» **EXCERPT TO READ**:

Segment Open

Archive for December 22nd, 2021

Bowl watch.

Wednesday, December 22nd, 2021

Doesn’t count as a firing, but still kind of interesting. Lawrence tipped me off to this earlier today, but it was just a rumor at the time: now it seems to be confirmed.

Texas A&M is out of the Gator Bowl.

Is it the Wuhan Flu? Sort of.

News broke on Tuesday that A&M’s football team had not practiced since last Saturday as a number of athletes had tested positive prior to the Aggies hitting the practice field on Sunday and then again during the next two days.

But they’ve also got “as many as ten upperclassmen” who are eligible for the draft and have said they don’t want to play. They’ve got two more players in the transfer portal, and “as many as 12 players” who are out because of injuries.

Those items push the Aggies down towards approximately 60 scholarship players being available for the game including just one quarterback in Haynes King (who missed most of the season himself due to a broken ankle and has just returned to workouts).

ESPN:

Texas A&M athletic director Ross Bjork told ESPN that the program was down to 38 scholarship position players, of which 20 were offensive and defensive linemen.
In addition to the outbreak and the injuries, Texas A&M also had tight end Jalen Wydermyer and running back Isaiah Spiller declare for the NFL draft. Quarterback Zach Calzada, who started 10 games this season, entered the transfer portal.
“So if you take running backs, receivers, quarterbacks and defensive backs, we had 13 of those guys and only 13 scholarship players on defense,” Bjork told ESPN. “We had over 40 guys out between COVID, season-ending injuries, transfers and opt-outs.

The Gator Bowl people, the NCAA, Wake Forest (the other team) and the ACC are all supposedly working to find another team to play. At this date, though, it seems to me like a long shot: the game is scheduled for December 31st. I imagine many teams have already released their players to go home (Texas A&M was supposed to release theirs Tuesday, and have them come back after Christmas) and I doubt a lot of teams that aren’t already scheduled for bowls are going to want to scramble and take risks just to compete in a lower tier bowl game.

On a completely related note:

A new College Football Playoff policy written this week in response to the surging omicron variant allows for a team to advance to the national championship — and ultimately win it — by its opponents having to forfeit, according to an updated set of COVID-19 policies the CFP released on Wednesday.

The national championship game could be pushed to January 14th (it is scheduled for January 10th) but:

If one team is able to play in the title game and the other can’t because of COVID-19 — and the game can’t be rescheduled — the team that can’t play will forfeit and its opponent will be declared the national champion. If both teams can’t play on either the original or rescheduled date, the game will be declared a “no contest” and the CFP National Championship will be vacated for this season.

If both teams are unavailable to play in a semifinal game, it would be declared a no contest and the winner of the other semifinal game would be declared the CFP national champion.

Segment Closed

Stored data

Segment Open

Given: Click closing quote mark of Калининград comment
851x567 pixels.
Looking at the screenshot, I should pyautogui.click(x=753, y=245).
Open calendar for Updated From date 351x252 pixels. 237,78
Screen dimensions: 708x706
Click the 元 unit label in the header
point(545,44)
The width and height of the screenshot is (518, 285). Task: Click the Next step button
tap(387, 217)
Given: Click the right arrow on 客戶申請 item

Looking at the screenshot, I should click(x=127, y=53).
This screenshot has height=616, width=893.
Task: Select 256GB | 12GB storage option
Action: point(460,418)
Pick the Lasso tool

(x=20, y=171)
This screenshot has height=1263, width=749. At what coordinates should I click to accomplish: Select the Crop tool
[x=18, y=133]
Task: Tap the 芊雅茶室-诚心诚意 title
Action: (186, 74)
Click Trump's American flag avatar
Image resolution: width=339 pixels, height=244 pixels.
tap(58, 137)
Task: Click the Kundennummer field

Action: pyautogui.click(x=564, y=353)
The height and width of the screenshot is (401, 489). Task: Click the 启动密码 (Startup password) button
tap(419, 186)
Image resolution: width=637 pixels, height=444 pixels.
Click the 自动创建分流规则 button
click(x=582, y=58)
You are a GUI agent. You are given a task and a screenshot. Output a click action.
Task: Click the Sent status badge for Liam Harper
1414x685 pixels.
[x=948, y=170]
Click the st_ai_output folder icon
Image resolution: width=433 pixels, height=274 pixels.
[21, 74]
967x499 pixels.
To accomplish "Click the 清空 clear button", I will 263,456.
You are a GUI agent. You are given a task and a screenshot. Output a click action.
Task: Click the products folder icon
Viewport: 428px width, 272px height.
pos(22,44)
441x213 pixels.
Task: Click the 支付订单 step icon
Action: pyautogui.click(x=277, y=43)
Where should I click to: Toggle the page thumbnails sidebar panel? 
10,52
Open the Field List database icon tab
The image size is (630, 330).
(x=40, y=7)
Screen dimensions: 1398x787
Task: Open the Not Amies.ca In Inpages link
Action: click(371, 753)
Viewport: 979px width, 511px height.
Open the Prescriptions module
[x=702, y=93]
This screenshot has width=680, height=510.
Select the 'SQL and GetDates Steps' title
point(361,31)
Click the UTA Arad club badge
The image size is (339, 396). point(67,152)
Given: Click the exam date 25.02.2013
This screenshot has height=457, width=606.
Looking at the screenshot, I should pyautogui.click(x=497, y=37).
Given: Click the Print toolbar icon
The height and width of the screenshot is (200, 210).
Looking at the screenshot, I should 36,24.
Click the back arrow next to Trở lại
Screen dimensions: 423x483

Segment Closed

» **ACTIVITY 1**:
Answer these questions using the bowl post:
(a) Which quarterback is the only one left available to Texas A&M?
(b) On what date is the Gator Bowl scheduled to be played?
(c) To what date could the national championship game be pushed?
» **ACTIVITY 2**:
In the bowl post, replace "practice field" with "training field" and write out the passage that begins at the words "News broke on" and stops after "returned to workouts).".

» **REPLY 1**:
(a) Haynes King
(b) December 31st
(c) January 14th

» **REPLY 2**:
News broke on Tuesday that A&M’s football team had not practiced since last Saturday as a number of athletes had tested positive prior to the Aggies hitting the training field on Sunday and then again during the next two days.

But they’ve also got “as many as ten upperclassmen” who are eligible for the draft and have said they don’t want to play. They’ve got two more players in the transfer portal, and “as many as 12 players” who are out because of injuries.

Those items push the Aggies down towards approximately 60 scholarship players being available for the game including just one quarterback in Haynes King (who missed most of the season himself due to a broken ankle and has just returned to workouts).